Contents
- Assumptions
- Lesson Goals
- Introduction
- An Example of dplyr in Action
- Pipe Operator
- We Need a New Dataset
- What is Dplyr?
- Putting it All Together
- Conclusion
Assumptions
This lesson makes a few assumptions about your understanding of R. If you have not completed the R Basics with Tabular Data lesson, I suggest you complete that first. Having a background in another programming language will also be beneficial. If you need a place to start, I recommend working through the Programming Historian’s excellent Python tutorials.
Lesson Goals
By the end of this lesson, you will:
- Know how to organize data to be “tidy” and why this is important.
- Understand the dplyr package and use it to manipulate and wrangle with data.
- Become acquainted with the pipe operator in R and observe how it can assist you in creating more readable code.
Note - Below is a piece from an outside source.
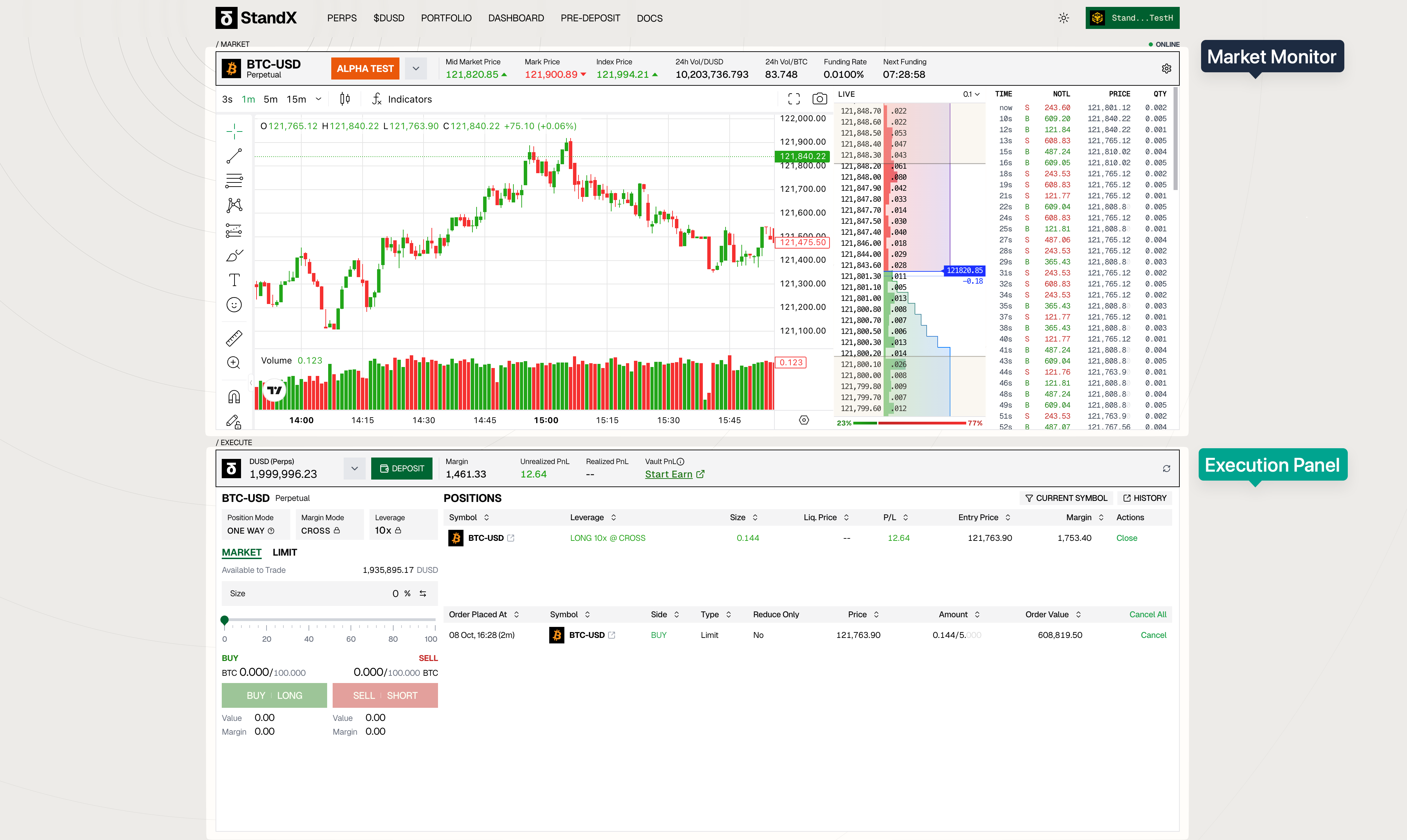Expand the BTC-USD market selector dropdown
1407x840 pixels.
point(416,69)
- Learn to work through some basic examples of data manipulation to gain a foundation in exploratory data analysis.
Introduction
Data you find “in the wild” will rarely be in a format necessary for analysis, and you will need to manipulate it before exploring the questions you are interested in. This may take more time than doing the analysis itself! In this tutorial, we will learn some basic techniques for manipulating, managing, and wrangling with our data in R. Specifically, we will rely on the philosophy of “tidy data” as articulated by Hadley Wickham.
According to Wickham, data is “tidy” when it meets three key criteria:
- Each observation is in a row.
- Each variable is in a column.
- Each value has its own cell.
Being observant of these criteria allows us to recognize when data is organized or unorganized. It also provides us a standardized schema and set of tools for cleaning up some of the most common ways that datasets are “messy:”
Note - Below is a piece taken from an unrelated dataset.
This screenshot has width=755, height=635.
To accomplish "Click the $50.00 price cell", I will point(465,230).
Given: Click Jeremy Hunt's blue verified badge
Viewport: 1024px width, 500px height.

- Column headers are values, not variable names.
- Multiple variables are stored in one column.
- Variables are stored in both rows and columns.
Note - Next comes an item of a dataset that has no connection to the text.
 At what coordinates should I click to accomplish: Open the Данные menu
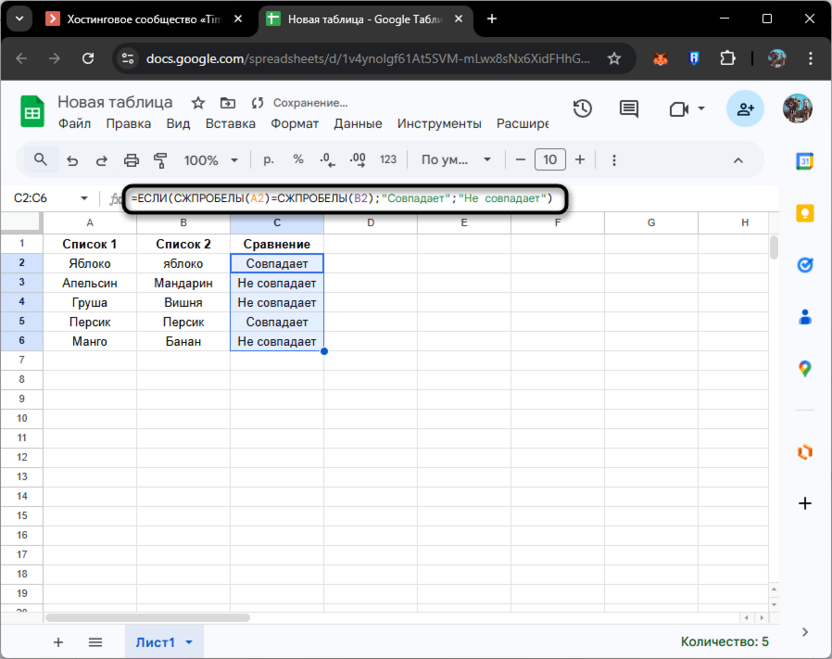point(358,124)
- Multiple types of observational units are stored in the same table.
- A single observational unit is stored in multiple tables.
Perhaps most importantly, keeping our data in this format allows us to use a collection of packages in the “tidyverse,” which are designed to specifically work with tidy data. By making sure that our input and output are tidy, we only have to use a small set of tools to solve a large number of questions. In addition, we can combine, manipulate, and split tidy datasets as we see fit.
In this tutorial, we will be focusing on the dplyr package of the tidyverse, but it is worth briefly mentioning some others we will be running into:
magittr–This package gives us access to the forward pipe operator and makes our code easier to read. ggplot2–This package utilizes the “Grammar of Graphics” to provide an easy way to visualize our data. readr–This package makes available a faster and more streamlined method of importing rectangular data, such as csv files. tibble–This package provides us access to a reconceptualization of data frames that are easier to work with and print.
If you have not already done so, you should install and load the “tidyverse” before beginning. In addition, make sure that you have the latest version of R and the latest version of R Studio installed for your respective platform.
Copy the following code into RStudio. To run it, you need to highlight the lines and press Ctrl+Enter (Command+Enter on Mac OS):
# Install tidyverse libraries and load it
# Do not worry if this takes a while
install.packages("tidyverse")
library(tidyverse)
An Example of dplyr in Action
Let’s go through an example to see how dplyr can aid us as historians by inputting U.S. decennial census data from 1790 to 2010. Download the data by clicking here and place it in the folder that you will use to work through the examples in this tutorial.
Since the data is in a csv file, we are going to use the read_csv() command in tidyverse’s readr package.
The read_csv function takes the path of a file we want to import from as a variable so make sure that you have it set up correctly.
# Import CSV File and save to us_state_populations_import
# Make sure you set the path of the file correctly
us_state_populations_import<-read_csv("introductory_state_example.csv")
After you import the data, you will notice that there are three columns: one for the population, one for the year, and one for the state. This data is already in a tidy format providing us a multitude of options for further exploration.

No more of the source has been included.